E assim cheguei no meu vendedor de peixes das sextas-feiras, um atento erudito de tudo o que se passa no mundo do crime organizado. Diz ele que sim, o PCC manda e desmanda em São Paulo, e sabe por quê? Eles derrubaram o helicóptero do filho de Alckmin e mandaram o recado: ou ele obedecia ou seria o próximo. E o governador, impotente e amedrontado, passou a ceder a tudo o que o PCC queria.

A teoria da conspiração foi feita para criar perplexidade mesmo. Teria alguma relação com a cultura das novelas de TV? Recobrando o fôlego de tão certeira análise, perguntei a ele o que o PCC quer, queria ou pretende para os próximos anos?
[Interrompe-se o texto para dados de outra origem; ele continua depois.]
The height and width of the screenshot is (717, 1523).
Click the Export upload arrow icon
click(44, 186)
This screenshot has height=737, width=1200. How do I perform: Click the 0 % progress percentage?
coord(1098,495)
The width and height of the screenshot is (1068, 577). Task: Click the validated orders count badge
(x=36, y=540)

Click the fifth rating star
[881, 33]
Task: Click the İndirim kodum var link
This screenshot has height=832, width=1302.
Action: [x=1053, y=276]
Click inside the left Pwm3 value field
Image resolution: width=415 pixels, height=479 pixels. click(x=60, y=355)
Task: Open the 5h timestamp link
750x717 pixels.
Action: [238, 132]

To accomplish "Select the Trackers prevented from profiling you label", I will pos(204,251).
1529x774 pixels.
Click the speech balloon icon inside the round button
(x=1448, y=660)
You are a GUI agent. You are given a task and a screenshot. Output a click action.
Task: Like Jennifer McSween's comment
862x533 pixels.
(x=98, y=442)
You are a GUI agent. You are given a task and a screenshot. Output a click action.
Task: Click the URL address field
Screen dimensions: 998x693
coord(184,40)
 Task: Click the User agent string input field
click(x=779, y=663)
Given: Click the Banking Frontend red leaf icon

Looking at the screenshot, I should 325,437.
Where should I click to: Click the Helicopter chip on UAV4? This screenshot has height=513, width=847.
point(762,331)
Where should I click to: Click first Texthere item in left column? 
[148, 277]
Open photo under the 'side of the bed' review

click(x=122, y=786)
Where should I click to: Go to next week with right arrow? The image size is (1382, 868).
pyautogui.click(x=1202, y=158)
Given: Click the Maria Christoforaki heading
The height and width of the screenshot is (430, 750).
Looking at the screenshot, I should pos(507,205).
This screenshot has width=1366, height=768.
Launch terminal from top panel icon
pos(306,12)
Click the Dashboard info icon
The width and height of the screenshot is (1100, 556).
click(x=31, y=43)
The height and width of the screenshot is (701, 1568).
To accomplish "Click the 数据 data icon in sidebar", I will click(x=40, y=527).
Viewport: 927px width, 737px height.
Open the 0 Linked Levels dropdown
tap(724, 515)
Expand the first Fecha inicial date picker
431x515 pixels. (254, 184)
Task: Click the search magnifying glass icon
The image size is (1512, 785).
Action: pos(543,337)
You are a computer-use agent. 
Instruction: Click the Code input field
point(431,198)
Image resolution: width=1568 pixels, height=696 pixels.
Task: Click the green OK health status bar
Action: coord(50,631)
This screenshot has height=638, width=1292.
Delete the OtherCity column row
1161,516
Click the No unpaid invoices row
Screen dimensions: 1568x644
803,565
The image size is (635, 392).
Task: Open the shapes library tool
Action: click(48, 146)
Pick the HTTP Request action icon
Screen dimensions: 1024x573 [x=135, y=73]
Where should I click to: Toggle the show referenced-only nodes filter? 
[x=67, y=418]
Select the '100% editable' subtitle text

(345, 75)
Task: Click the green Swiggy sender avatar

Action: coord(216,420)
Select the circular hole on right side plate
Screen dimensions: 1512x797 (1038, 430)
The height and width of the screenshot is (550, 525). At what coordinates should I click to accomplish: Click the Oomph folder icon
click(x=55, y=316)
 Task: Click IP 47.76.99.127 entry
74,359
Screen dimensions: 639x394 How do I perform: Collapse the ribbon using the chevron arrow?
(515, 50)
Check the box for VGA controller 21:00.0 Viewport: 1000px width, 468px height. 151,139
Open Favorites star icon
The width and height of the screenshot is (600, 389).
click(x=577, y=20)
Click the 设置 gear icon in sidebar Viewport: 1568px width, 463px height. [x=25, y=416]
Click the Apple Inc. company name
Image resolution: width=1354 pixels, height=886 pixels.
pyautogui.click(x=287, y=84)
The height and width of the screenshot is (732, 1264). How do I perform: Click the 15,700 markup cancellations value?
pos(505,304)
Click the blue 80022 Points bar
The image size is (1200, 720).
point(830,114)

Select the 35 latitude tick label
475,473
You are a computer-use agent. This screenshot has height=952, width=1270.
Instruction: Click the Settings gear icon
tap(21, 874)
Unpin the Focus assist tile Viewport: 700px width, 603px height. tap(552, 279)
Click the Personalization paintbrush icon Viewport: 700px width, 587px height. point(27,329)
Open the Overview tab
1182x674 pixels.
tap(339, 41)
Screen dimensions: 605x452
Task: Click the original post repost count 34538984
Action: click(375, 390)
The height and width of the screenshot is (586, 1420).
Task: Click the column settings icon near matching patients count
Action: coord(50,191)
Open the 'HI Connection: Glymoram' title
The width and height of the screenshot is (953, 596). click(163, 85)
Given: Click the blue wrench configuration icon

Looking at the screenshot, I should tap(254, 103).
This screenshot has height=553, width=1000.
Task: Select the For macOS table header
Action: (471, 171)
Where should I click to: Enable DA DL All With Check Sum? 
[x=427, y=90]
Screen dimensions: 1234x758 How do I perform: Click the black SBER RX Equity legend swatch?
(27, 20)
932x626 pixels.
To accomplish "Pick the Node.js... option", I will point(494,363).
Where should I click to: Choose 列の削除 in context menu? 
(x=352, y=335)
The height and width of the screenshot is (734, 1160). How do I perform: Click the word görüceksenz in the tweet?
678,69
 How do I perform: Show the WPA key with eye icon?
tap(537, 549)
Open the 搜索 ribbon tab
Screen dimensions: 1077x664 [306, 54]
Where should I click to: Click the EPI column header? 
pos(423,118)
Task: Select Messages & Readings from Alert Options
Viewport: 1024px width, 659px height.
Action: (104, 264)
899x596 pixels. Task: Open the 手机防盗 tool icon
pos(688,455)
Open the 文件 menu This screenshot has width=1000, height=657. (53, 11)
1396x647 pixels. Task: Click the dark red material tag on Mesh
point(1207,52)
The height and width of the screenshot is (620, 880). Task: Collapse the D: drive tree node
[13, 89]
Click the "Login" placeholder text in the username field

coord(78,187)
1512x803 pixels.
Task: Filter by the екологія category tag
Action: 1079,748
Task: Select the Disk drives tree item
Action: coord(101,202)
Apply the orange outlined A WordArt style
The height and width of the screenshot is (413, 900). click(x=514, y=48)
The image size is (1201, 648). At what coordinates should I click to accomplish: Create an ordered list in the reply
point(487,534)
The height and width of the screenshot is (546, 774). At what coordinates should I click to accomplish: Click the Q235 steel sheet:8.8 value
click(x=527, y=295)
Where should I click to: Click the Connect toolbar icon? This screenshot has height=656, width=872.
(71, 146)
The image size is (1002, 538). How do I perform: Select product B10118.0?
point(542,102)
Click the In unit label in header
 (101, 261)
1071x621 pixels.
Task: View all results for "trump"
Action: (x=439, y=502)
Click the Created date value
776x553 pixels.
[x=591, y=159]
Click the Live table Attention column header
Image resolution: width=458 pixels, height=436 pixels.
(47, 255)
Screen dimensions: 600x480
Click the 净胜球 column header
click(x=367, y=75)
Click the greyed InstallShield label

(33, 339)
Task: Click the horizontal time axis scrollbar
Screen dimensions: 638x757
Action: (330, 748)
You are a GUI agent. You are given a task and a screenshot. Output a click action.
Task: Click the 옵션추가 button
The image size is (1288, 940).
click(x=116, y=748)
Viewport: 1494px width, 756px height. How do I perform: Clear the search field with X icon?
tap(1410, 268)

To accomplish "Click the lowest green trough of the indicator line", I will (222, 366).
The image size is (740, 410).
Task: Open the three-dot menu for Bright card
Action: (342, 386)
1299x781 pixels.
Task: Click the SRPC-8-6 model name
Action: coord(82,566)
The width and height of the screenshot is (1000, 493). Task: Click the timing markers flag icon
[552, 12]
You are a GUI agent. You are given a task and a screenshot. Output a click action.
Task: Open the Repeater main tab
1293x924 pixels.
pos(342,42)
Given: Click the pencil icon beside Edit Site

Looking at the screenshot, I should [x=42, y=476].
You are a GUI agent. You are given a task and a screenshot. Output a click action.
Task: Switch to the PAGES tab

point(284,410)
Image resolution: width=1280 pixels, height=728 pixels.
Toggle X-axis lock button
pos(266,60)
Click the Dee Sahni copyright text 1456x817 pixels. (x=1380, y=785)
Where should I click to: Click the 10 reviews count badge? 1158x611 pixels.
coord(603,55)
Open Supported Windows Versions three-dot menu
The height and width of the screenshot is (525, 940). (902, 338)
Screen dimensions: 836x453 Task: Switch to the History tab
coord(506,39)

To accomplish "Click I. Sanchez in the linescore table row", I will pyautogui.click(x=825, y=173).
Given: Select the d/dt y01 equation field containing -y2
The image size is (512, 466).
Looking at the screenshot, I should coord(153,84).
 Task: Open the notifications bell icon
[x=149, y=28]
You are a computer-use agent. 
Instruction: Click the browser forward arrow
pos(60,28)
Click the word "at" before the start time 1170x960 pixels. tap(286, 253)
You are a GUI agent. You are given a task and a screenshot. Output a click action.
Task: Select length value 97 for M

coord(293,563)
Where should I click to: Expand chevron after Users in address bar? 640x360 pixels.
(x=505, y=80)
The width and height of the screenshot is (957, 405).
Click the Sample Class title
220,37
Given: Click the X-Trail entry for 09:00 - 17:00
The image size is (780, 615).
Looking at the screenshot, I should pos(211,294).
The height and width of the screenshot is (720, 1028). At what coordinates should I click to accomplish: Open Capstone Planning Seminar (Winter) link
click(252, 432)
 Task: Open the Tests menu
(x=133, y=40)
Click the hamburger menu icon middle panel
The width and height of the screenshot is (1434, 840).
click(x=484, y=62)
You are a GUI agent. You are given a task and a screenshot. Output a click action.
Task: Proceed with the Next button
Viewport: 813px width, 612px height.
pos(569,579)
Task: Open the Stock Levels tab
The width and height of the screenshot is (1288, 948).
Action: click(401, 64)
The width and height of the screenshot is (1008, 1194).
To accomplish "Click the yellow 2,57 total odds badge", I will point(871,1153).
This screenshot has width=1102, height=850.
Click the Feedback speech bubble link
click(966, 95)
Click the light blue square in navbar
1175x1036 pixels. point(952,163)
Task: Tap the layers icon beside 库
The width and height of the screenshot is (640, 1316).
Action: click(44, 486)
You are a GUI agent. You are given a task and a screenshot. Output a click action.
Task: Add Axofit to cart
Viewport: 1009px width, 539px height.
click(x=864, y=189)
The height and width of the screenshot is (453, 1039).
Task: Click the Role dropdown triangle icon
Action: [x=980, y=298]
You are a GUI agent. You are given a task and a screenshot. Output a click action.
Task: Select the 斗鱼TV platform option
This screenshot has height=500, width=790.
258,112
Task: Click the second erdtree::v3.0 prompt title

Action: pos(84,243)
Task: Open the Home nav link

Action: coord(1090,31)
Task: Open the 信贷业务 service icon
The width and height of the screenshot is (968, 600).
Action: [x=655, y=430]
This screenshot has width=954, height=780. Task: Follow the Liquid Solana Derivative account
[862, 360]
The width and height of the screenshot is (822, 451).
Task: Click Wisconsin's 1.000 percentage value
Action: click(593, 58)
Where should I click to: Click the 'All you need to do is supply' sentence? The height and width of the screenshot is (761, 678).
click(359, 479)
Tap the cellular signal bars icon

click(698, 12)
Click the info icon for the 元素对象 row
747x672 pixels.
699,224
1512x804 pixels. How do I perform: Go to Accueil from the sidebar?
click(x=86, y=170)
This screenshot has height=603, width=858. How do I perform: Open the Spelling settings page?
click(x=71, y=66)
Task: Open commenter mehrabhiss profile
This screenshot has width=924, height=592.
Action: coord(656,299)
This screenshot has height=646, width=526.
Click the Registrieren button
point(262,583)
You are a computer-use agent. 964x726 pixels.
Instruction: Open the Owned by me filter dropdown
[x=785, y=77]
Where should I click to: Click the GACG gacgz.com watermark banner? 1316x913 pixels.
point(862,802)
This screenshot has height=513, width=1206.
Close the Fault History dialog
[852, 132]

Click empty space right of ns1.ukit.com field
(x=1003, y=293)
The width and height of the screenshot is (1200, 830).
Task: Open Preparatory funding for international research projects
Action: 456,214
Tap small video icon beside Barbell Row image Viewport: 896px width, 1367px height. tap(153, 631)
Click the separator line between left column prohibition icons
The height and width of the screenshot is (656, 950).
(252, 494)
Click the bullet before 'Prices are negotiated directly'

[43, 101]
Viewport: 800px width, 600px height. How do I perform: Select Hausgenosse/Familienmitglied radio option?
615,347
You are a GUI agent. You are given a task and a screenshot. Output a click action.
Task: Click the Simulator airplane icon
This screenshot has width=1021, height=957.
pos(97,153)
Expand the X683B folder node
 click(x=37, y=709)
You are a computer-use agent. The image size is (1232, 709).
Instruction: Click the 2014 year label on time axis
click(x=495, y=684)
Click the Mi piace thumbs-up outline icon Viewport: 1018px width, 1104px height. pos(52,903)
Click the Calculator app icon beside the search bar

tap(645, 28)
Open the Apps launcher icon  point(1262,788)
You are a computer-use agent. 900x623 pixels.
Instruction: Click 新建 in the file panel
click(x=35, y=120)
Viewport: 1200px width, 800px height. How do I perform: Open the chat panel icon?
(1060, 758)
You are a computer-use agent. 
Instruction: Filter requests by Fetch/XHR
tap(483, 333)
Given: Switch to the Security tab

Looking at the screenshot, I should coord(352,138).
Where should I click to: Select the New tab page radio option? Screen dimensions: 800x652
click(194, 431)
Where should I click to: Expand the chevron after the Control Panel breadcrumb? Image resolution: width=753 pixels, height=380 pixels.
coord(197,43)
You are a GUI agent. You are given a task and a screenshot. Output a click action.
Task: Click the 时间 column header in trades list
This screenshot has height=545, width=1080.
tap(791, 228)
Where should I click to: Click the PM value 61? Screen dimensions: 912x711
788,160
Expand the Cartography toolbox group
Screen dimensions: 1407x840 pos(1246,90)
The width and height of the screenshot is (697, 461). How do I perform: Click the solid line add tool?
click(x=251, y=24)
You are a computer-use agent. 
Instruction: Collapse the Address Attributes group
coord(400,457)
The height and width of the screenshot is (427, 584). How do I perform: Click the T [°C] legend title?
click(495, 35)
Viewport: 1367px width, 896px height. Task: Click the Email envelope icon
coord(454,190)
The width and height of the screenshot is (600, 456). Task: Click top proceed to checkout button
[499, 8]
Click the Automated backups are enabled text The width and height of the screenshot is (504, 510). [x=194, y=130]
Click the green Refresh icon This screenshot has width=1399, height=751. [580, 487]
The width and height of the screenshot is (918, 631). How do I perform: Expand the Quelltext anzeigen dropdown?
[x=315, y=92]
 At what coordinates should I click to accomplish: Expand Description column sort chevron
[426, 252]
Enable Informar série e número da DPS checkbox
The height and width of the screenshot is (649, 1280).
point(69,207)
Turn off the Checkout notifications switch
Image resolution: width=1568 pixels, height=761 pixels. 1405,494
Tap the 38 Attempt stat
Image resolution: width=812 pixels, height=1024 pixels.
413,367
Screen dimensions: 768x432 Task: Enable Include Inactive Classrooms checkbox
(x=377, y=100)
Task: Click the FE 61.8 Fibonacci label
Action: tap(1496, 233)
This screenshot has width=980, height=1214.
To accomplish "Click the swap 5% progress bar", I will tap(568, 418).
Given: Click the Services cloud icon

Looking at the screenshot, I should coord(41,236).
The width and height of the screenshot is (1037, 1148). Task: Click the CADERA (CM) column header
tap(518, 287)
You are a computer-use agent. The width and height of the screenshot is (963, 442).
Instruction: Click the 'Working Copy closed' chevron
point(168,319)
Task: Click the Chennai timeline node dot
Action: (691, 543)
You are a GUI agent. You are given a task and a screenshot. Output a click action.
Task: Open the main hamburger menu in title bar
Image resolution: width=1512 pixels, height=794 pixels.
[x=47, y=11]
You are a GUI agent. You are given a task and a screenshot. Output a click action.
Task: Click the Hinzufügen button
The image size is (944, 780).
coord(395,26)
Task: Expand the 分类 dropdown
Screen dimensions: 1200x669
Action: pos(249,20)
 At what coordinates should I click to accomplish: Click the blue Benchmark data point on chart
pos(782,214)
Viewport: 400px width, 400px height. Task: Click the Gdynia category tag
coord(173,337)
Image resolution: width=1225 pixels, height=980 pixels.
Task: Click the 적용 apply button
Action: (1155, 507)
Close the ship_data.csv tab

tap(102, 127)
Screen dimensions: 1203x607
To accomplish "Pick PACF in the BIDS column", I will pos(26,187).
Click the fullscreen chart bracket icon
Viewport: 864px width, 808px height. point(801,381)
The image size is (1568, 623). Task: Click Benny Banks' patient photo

E aí percebi que o peixeiro é mais escorregadio que os produtos que vende. “Ora pois, não sabes? Mas como?” E ficou com a pergunta no ar até que eu me rendesse e dissesse que não sabia, ao que ele então replicou triunfante: “Para tirar a Polícia Militar do caminho e deixar o tráfico agir impunemente”. Toda a vez que fico basbaque não sei realmente o que responder. Na minha humilde opinião é mais difícil controlar uma corporação policial-militar de 150 mil homens com ordens secretas e instruções veladas, do que algumas quadrilhas que, não obstante, continuam a ser combatidas pela polícia e quase sempre levam a pior, demonstrando que Alckmin deve ser muito incompetente para a conspiração a que tem se dedicado.

É inútil qualquer pensamento racional perante o silogismo que a lógica propicia ao eleitor com a limitação confortável das ideias prontas com que foi doutrinado. Nesse ponto da conversa percebi que ele poderia estar utilizando o modelo das milícias cariocas para se referir a São Paulo. E foi então que indaguei em tréplica se de fato era isso. O meu erudito em crime organizado fez um gesto de mão negativo dizendo: “lá é o Comando Vermelho, aqui é o PCC”. Então perguntei: “se os índices de violência em São Paulo são muito menores do que os do Rio, por que o governador carioca não implanta o nosso modelo, levando o PCC para o Rio e reduzindo assim os índices de criminalidade?” Acho que ele já esperava minha contestação, porque foi rápido na resposta: “lá o Comando Vermelho não deixa o PCC entrar”.

E assim me despedi derrotado com a humilhação dos paulistas frente aos cariocas. Vejam: aqui em São Paulo o governo se submete ao PCC por este possuir uma força descomunal que ultrapassa a capacidade do sistema de segurança do estado que, não obstante, é impotente para dominar o crime no Rio de Janeiro. Legal, não? E essa gente vota. E elege.